Some things worth considering:

implement automated integration test with config repo plugin. Any ideas how to approach it?

Are you thinking of an integration test for a specific plugin, or for the endpoint itself (with a sample plugin)? Either one is possible. The actual endpoint mechanism (the communication mechanism) and registering of plugins are integration tested and the rest of the endpoints unit test themselves and depend on the communication to be integration tested. If you're thinking of a full end-to-end test, we can think about what we need to introduce for it. I'm thinking of the value of those tests.

There is repetition in extension point because of: public config-repo "stub" classes which are used for serialization/deserialization. E.g. NantTask stub ... It works, but it is soooo ugly... Any suggestions on what to do with it? Maybe I should remove the stubs and use contract classes with gson to handle serialization/deserialization. The problem is then managing the changes in configuration schema. But perhaps it is not that bad considering that extension point is in control of what is the valid JSON. There is an extra step later that handles the convertion from contract classes to actual pipeline configuration.

Yeah, I was thinking of that as well. Removing that layer of deserialization and serialization completely and depending on gson. My ideal approach would be handle it how Clojure handles JSON, and creates hash maps for it. These are not objects and transformations are still possible. You don't get some of the type guarantee, but that should really be handled using some kind of a schema.

While writing the first JSON endpoint, we considered using json-schema and using that to validate the JSON, but it didn't work out very well. @jyotisingh might remember why.

The migration is going to be a problem. If JSON is old (v1) and contract classes are new (v2), what happens and where does the migration happen? We need a JSON transformation thing which works without converting to objects. In Go's config, the XSL transformations do that work. That prevents Go from needing to have object hierarchies for every schema version change. Something like jolt?

@arvindsv I recall you mentioned improving plugin infrastructure so that plugins can run in dedicated process. Seeing that @xli has finished work on websockets communication makes me think how far is that?

That work hasn't been picked up yet (or even scoped out much - I haven't written by thoughts out in an issue, for instance). It's possible, but it's not really happening right now. There are three main plugin-related pieces of work that need to happen:

  1. Plugin registration outside of Go Server (websocket ... will imply different process and provide that for free).
  2. Multiple endpoints handled by a single plugin (needs some change to request of headers of plugin JSON messages).
  3. Ability to install plugins from within Go itself (a plugin browser within Go, I guess. Some changes in infrastructure needed to make this happen - having point 1 above will help too).

I'd love to see some community built around configuration plugins, so that I'm not the only author of those. Considering that many organizations are running something similar internally, it seems possible. Any suggestions/help on that?

Sure. What kind of help would you like from me? I think, if you write the JSON plugin and leave it at that, rather than writing too many plugins, it would encourage others to write their own, rather than depend on you. Improving the documentation, making it easier for someone to write a plugin would also help. I see your point about external (non-java, outside of process) plugins now. Having those would reduce the barrier for someone writing a plugin as well. That's what I can think about. If you're thinking something else, let me know.

Given all the work you've done, I feel that I need to work on whatever I can to make life easier for you. :) If that means working on out-of-process plugins, then I'm willing to put in the effort to make that happen, over evenings or weekends.
★ ★ ★ ★ ★ ★ ★
Stated exercise 1 = In the config repo plugin discussion, what handles schema version changes in Go's config?
Stated exercise 2 = Update the entries from the line with "This screenshot has width=685, height=515." to the line with "pyautogui.click(x=103, y=37)" so that "chevron" becomes "arrow", changing nothing else. Return only those lines.

Raw entries =
★ ★ ★ ★ ★ ★ ★
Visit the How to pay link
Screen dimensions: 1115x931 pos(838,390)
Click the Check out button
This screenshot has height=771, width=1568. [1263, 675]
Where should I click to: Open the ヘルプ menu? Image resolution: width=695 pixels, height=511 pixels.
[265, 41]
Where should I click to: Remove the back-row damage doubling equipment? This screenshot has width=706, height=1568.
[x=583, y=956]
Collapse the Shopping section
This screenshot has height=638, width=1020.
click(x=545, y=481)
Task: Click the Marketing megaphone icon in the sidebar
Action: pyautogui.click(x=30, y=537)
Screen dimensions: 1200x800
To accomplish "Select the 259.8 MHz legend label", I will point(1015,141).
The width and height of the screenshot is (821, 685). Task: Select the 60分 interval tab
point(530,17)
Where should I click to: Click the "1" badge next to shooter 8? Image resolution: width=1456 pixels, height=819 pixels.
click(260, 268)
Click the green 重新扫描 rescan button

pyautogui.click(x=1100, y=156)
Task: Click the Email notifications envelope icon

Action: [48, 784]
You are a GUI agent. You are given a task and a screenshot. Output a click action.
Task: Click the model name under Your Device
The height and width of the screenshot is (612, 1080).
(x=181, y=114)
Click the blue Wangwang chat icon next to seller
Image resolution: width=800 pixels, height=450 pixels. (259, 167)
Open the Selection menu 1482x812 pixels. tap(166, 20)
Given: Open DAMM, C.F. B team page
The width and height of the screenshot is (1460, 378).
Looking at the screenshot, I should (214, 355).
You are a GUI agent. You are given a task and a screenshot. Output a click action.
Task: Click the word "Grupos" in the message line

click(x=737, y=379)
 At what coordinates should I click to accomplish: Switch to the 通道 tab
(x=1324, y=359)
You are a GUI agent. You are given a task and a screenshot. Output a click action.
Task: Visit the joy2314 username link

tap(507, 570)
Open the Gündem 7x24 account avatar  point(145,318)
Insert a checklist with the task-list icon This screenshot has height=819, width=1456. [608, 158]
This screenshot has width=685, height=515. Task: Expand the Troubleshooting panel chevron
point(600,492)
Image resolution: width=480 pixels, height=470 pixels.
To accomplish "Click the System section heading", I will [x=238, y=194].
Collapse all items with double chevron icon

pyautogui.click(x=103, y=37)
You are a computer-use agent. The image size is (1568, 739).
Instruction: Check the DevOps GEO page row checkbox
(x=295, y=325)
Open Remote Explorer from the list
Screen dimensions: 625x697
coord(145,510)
★ ★ ★ ★ ★ ★ ★
Expected answer 1 = XSL transformations handle that work in Go's config.

Expected answer 2 =
This screenshot has width=685, height=515. Task: Expand the Troubleshooting panel arrow
point(600,492)
Image resolution: width=480 pixels, height=470 pixels.
To accomplish "Click the System section heading", I will [x=238, y=194].
Collapse all items with double arrow icon

pyautogui.click(x=103, y=37)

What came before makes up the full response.